> **Task description**: Repeat the entries verbatim, starting at the line containing "Task: Click the AMAZONE logo" and ending at the line containing "[x=29, y=463]", with both of those lines included.

(Entries from a dataset)
┄┄┄┄┄┄
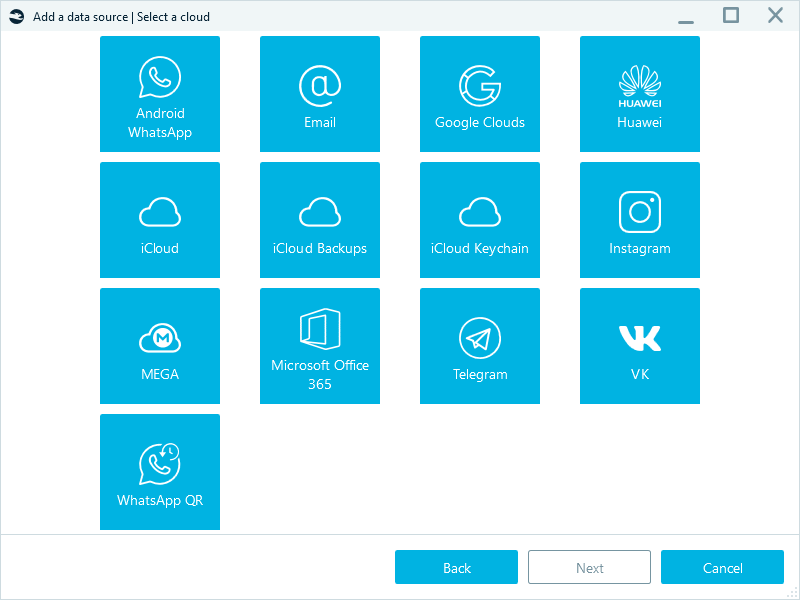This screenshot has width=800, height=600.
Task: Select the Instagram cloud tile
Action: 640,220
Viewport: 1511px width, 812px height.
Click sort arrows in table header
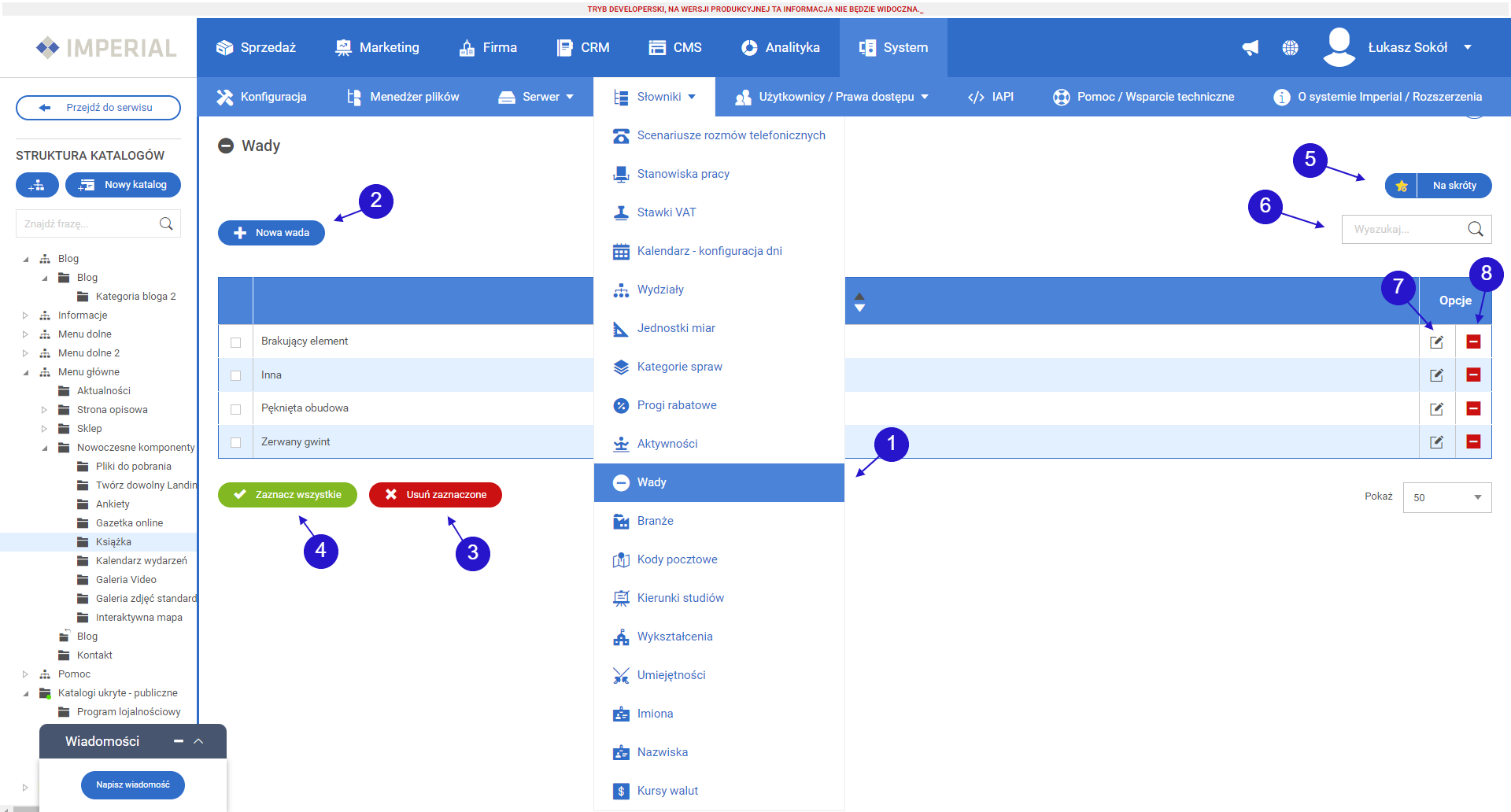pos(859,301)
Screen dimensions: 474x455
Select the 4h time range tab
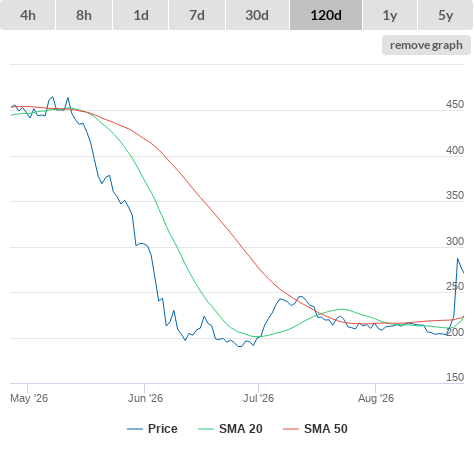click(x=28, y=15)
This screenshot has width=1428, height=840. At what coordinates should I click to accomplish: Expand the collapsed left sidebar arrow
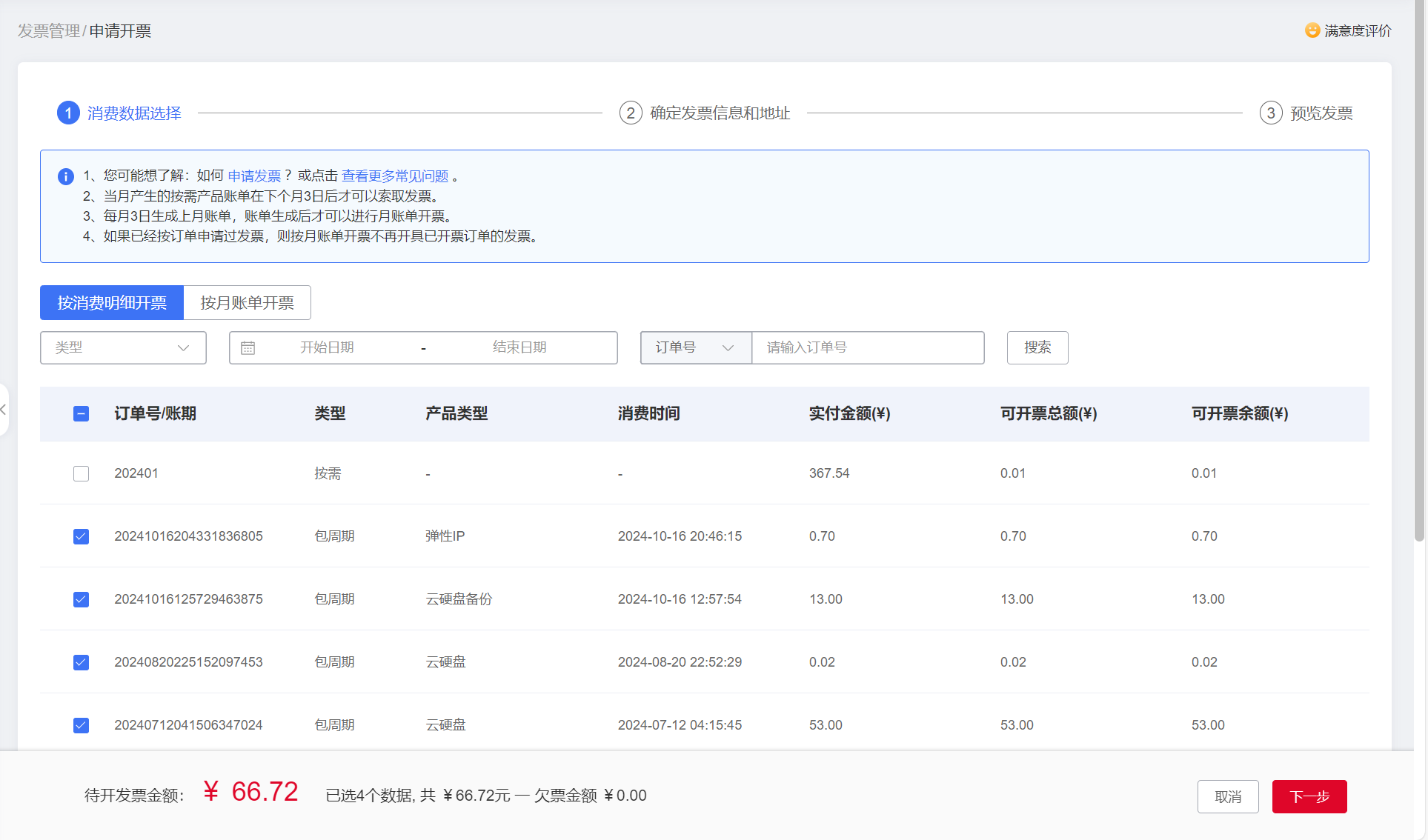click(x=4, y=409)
┄┄┄┄┄┄
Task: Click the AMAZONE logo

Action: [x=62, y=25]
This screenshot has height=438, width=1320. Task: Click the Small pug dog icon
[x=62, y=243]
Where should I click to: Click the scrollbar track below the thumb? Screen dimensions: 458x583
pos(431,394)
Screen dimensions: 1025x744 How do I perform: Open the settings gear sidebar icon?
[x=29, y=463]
┄┄┄┄┄┄
> **Full response**:
Task: Click the AMAZONE logo

Action: [x=62, y=25]
This screenshot has height=438, width=1320. Task: Click the Small pug dog icon
[x=62, y=243]
Where should I click to: Click the scrollbar track below the thumb? Screen dimensions: 458x583
pos(431,394)
Screen dimensions: 1025x744 How do I perform: Open the settings gear sidebar icon?
[x=29, y=463]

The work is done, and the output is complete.